Mediawiki parser function hacks are generally considered very ugly code, very inefficient, and hardly maintainable. I expect they will be replaced again (this is already a complete rewrite from earlier attempts) by something completely different. So I am not putting more effort it this anytime soon.
This means that code using #expr and #ifexpr can break the rendering.

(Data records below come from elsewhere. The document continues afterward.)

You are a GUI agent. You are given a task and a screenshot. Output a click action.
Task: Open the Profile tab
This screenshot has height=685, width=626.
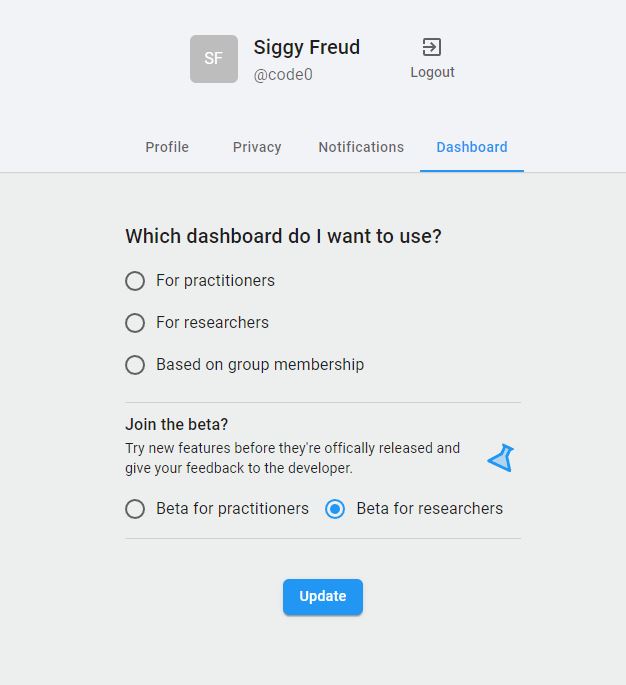point(167,147)
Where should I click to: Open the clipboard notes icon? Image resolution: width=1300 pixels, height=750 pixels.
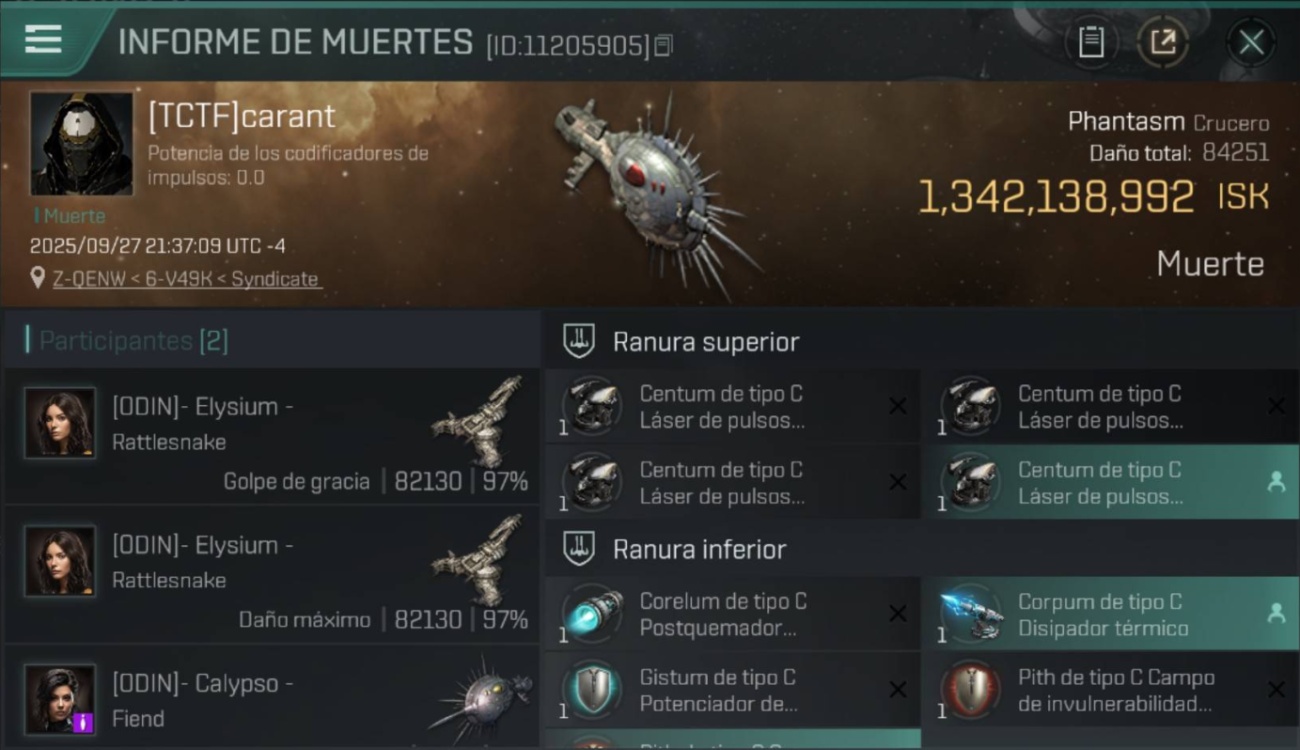click(1091, 42)
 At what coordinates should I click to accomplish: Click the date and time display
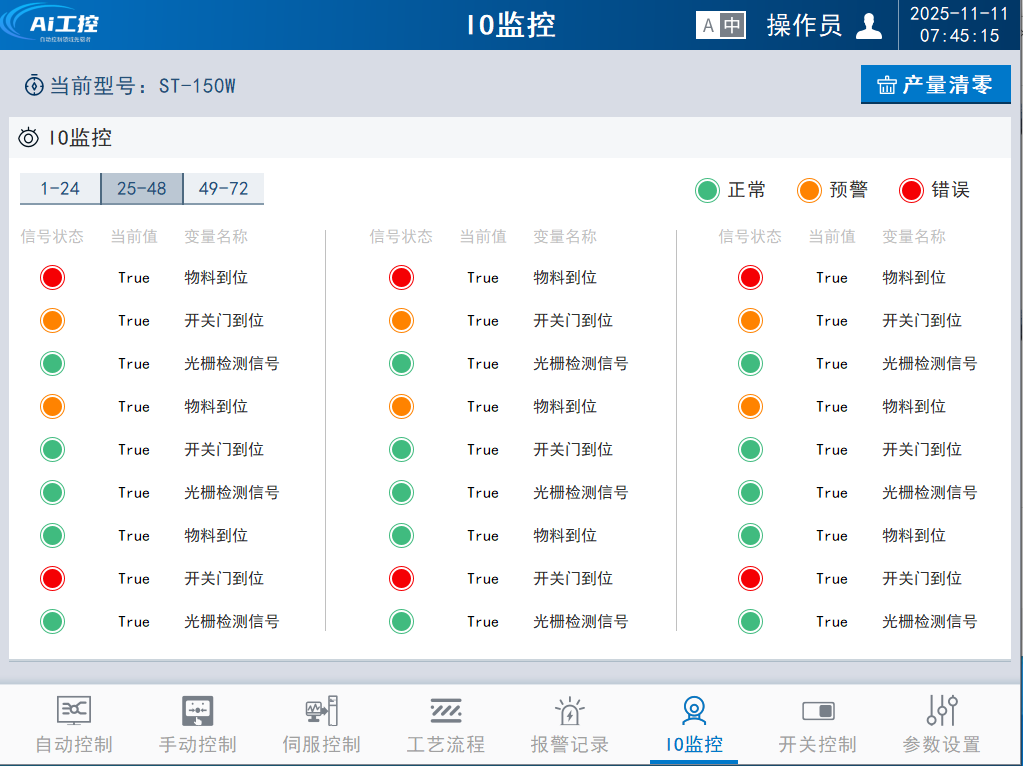pyautogui.click(x=960, y=25)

So far this happens only on a few templates. Still 99% of all templates are parsed correctly. But these few exceptions are all templates that are often used (only then was it worthwhile to add such complicated code). For these cases as far as I could find them I provided some workarounds (sometimes stripping, sometimes replacing part of the template).An example of clever but ugly code is: putting a dot on a map of Germany based on longitude an latitude coordinates. In other extreme cases nested longitude and latitude calculations can invoke up to 300 parser functions just to get one result. The same guy designed the UI-wise utterly hopeless and inconsistent wiki-table syntax, which almost everyone dislikes now. Of course that is no excuse for lack of support in my parser, time constraints are an issue though.
Example for Koblenz:
http://de.wikipedia.org/w/inde…n_Deutschland&action=edit
which invokes
http://de.wikipedia.org/w/inde…lage:Lageplan&action=edit -
I'm going to Wikimania in Taipei today, so I will not be able to answer questions for about a week.
-
Itsme, the only content that I filter out on purpose on en: and fr: is all kinds of self referential housekeeping messages like "This article needs more references" or "This article is a stub, you can make it better". No other filtering is intentional. I have not done even that yet on de:
I checked Koblenz and Ludwigshafen, clearly a parser error, some of the underlying table syntax is shown. Those tables are built with templates so if a template is not parsed well, it immediately means all occurrences of that template shows the same defect.
I will look into the missing cities when I start working on the image edition, but that won't be this month anyway.